(TASK PROMPT): Starting at the line that contains "You are a GUI", retype each line to the end of the listing below. Include both ends, but not the pictures.

(DATA):
▬▬▬▬▬▬
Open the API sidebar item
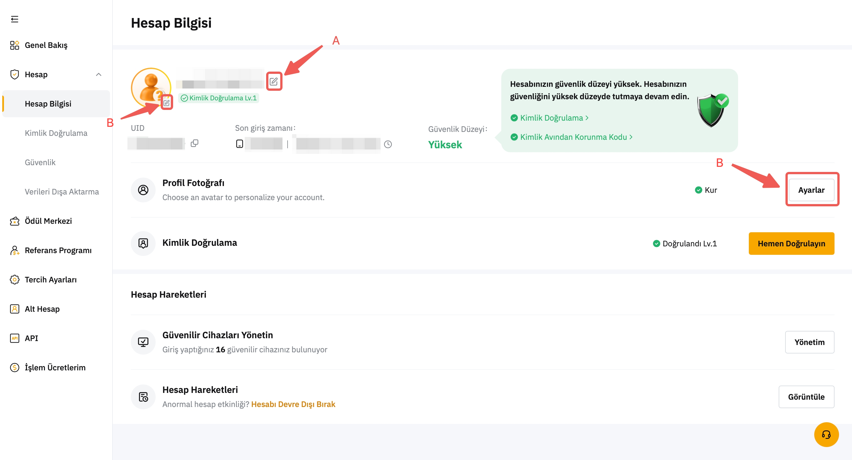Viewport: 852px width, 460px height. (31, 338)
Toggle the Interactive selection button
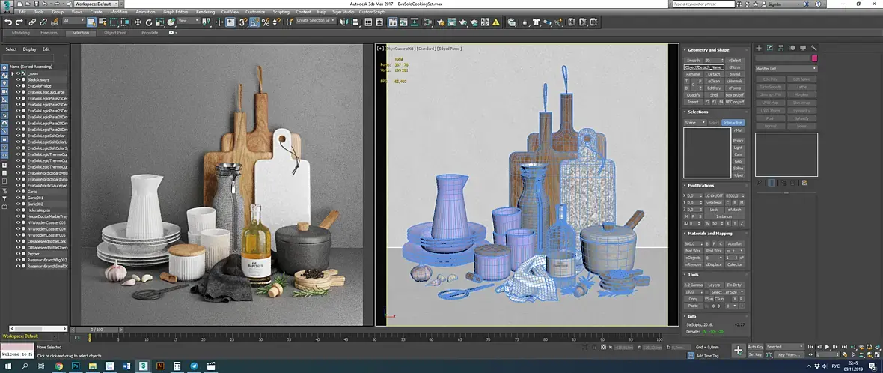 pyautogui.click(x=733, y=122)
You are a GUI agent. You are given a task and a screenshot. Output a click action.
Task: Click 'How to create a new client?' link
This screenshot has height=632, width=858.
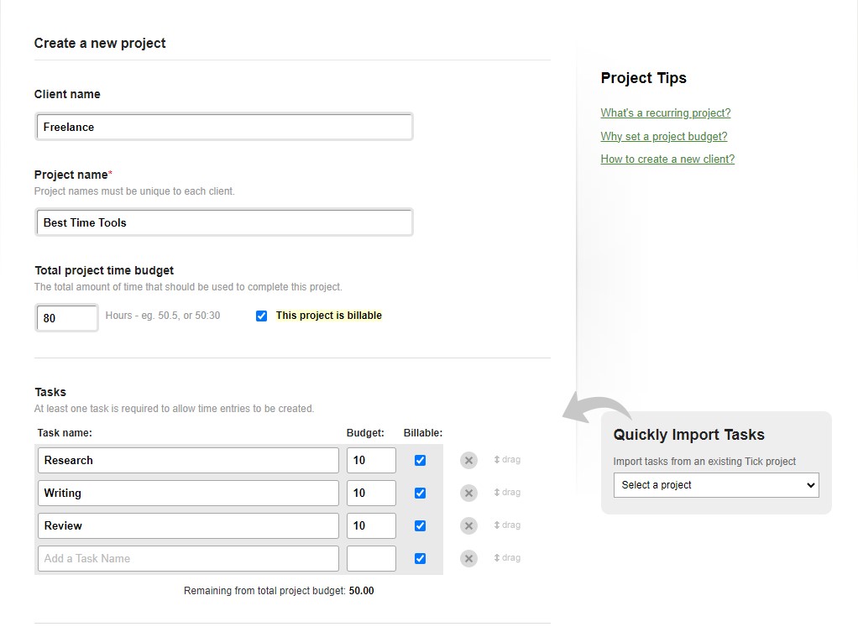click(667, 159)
▬▬▬▬▬▬
(RESPONSE BELOW):
You are a GUI agent. You are given a task and a screenshot. Output a click action.
Task: Click 'How to create a new client?' link
This screenshot has height=632, width=858.
click(667, 159)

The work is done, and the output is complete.